创建指针是安全的操作,但解引用指针需要使用 unsafe 方法:

  1. fn main() {
  2.     let mut s = String::from("careful!");
  4.     let r1 = &mut s as *mut String;
  5.     let r2 = r1 as *const String;
  7.     // SAFETY: r1 and r2 were obtained from references and so are guaranteed to
  8.     // be non-null and properly aligned, the objects underlying the references
  9.     // from which they were obtained are live throughout the whole unsafe
  10.     // block, and they are not accessed either through the references or
  11.     // concurrently through any other pointers.
  12.     unsafe {
  13.         println!("r1 is: {}", *r1);
  14.         *r1 = String::from("uhoh");
  15.         println!("r2 is: {}", *r2);
  16.     }
  18.     // NOT SAFE. DO NOT DO THIS.
  19.     /*
  20.     let r3: &String = unsafe { &*r1 };
  21.     drop(s);
  22.     println!("r3 is: {}", *r3);
  23.     */
  24. }

This slide should take about 10 minutes.

我们建议(而且 Android Rust 样式指南要求)为每个 unsafe 代码块编写一条注释, 说明该代码块中的代码如何满足其所执行的不安全操作的 安全要求。

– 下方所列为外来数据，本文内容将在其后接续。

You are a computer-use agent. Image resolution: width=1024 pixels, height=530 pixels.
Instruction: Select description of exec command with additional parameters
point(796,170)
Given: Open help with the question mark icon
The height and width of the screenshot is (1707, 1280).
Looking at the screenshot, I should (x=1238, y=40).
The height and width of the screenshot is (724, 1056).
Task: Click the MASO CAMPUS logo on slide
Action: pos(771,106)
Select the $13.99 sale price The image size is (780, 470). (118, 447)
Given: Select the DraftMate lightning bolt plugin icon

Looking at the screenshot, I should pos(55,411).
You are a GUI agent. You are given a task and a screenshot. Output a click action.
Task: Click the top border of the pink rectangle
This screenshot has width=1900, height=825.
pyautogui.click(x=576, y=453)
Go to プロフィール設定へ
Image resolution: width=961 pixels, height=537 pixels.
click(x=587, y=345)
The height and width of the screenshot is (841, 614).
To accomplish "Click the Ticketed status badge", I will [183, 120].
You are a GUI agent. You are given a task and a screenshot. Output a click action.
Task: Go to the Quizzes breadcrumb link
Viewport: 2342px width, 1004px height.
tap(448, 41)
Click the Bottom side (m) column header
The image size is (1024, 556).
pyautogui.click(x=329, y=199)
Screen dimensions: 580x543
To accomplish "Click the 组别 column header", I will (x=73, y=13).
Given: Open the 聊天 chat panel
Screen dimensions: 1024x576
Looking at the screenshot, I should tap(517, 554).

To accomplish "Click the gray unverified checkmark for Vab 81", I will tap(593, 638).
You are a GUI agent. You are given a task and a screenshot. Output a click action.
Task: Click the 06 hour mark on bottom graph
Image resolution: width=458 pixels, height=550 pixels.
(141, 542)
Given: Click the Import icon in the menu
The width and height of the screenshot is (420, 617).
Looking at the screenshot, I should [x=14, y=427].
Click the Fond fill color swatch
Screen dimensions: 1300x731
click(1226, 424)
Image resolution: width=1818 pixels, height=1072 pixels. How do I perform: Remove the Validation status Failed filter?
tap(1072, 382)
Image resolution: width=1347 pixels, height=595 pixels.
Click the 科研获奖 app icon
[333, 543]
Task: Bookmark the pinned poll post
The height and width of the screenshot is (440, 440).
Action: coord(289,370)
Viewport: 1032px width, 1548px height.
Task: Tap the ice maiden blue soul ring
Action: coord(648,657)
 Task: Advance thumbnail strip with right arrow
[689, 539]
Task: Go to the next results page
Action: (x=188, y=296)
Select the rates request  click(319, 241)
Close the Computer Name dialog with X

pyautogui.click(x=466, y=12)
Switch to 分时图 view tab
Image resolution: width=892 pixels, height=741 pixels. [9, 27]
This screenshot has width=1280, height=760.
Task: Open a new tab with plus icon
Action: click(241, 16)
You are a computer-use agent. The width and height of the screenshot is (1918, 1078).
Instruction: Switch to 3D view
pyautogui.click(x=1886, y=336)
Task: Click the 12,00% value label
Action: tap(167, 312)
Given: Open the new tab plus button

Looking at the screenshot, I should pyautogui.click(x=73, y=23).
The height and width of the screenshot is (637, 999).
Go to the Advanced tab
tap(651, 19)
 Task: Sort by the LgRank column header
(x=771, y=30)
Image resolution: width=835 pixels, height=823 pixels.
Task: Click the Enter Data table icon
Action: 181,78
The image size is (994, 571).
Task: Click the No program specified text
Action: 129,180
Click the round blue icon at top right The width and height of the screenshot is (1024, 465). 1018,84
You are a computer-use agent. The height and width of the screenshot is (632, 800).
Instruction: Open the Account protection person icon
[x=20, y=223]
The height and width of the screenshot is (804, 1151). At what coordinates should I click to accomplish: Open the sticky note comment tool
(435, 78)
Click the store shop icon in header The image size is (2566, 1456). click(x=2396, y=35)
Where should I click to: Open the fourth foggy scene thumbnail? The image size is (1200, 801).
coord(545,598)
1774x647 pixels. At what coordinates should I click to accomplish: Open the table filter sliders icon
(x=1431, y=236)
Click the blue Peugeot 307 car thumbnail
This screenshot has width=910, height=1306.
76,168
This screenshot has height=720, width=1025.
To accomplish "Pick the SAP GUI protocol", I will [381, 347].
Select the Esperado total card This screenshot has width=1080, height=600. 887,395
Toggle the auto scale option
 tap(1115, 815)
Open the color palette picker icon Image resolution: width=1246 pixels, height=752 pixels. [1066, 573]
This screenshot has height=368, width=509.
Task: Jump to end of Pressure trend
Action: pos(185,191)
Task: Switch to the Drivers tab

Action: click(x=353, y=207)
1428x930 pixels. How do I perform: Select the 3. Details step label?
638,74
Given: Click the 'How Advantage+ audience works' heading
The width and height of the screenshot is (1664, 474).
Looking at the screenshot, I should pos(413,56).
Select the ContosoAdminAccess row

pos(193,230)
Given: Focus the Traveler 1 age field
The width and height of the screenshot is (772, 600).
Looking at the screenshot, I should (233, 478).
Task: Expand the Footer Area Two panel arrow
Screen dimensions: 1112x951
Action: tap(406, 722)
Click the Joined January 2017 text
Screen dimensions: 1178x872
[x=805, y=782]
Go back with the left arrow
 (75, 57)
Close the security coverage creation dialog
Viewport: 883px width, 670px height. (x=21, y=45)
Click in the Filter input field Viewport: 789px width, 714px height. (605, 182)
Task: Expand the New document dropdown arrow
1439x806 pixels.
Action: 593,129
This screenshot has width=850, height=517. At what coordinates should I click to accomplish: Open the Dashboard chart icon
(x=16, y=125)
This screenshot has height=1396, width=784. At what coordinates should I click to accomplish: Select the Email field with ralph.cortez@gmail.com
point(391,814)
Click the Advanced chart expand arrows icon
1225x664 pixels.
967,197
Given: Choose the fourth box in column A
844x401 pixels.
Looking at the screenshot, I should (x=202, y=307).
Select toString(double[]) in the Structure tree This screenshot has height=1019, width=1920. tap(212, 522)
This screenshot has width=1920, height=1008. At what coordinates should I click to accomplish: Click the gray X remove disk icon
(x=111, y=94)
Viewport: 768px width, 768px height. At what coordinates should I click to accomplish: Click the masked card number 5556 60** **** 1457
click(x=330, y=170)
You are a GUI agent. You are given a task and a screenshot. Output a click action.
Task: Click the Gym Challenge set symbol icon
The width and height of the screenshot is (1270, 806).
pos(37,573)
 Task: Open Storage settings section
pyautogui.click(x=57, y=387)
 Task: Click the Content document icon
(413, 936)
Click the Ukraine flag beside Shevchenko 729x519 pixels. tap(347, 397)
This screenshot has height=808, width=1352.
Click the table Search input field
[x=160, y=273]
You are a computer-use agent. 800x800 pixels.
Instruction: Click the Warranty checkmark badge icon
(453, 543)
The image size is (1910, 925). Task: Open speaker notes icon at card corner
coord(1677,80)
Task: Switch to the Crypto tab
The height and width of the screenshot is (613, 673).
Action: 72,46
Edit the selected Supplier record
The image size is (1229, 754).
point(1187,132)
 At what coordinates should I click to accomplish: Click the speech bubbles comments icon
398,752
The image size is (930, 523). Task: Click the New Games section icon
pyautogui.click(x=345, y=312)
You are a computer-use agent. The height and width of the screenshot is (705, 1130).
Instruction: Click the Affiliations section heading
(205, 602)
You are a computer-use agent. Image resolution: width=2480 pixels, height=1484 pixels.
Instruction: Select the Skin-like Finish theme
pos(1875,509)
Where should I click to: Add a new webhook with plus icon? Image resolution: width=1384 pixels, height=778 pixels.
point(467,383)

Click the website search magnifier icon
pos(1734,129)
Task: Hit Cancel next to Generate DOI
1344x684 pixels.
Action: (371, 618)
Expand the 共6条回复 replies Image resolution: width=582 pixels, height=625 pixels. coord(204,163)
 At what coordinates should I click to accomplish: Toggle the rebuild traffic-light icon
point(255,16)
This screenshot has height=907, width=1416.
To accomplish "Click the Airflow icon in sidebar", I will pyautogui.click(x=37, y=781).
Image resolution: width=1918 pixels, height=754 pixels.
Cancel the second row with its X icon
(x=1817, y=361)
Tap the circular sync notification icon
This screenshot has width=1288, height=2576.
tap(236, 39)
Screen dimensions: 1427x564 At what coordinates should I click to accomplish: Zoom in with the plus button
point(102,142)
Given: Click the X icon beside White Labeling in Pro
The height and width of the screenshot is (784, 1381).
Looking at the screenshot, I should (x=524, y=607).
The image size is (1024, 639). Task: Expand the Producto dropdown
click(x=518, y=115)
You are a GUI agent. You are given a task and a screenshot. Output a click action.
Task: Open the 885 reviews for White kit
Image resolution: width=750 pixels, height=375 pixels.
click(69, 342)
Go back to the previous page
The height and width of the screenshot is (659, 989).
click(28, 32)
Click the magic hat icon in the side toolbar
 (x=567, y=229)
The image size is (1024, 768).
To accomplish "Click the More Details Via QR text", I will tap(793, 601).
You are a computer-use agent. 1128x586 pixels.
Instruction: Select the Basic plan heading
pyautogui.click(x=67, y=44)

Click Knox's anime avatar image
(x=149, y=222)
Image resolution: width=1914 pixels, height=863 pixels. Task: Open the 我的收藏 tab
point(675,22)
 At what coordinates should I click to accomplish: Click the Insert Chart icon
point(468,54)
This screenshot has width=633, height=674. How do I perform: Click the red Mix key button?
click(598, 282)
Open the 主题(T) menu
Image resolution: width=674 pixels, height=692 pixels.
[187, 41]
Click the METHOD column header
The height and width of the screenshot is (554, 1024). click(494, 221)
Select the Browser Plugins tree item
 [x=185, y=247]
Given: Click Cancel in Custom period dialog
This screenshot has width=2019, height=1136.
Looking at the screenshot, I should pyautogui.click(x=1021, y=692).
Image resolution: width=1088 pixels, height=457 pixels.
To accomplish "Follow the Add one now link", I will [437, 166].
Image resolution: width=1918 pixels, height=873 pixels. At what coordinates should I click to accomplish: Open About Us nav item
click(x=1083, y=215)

对于指针解除引用,这意味着指针必须为 valid,即:

  • 指针必须为非 null。
  • 指针必须是 dereferenceable(在单个已分配对象的边界内)。
  • 对象不得已取消分配。
  • 不得并发访问相同位置。
  • 如果通过转换引用类型来获取指针,则底层对象必须处于活跃状态, 而且不得使用任何引用来访问内存。

在大多数情况下,指针还必须正确对齐。

The “NOT SAFE” section gives an example of a common kind of UB bug: *r1 has the 'static lifetime, so r3 has type &'static String, and thus outlives s. Creating a reference from a pointer requires great care.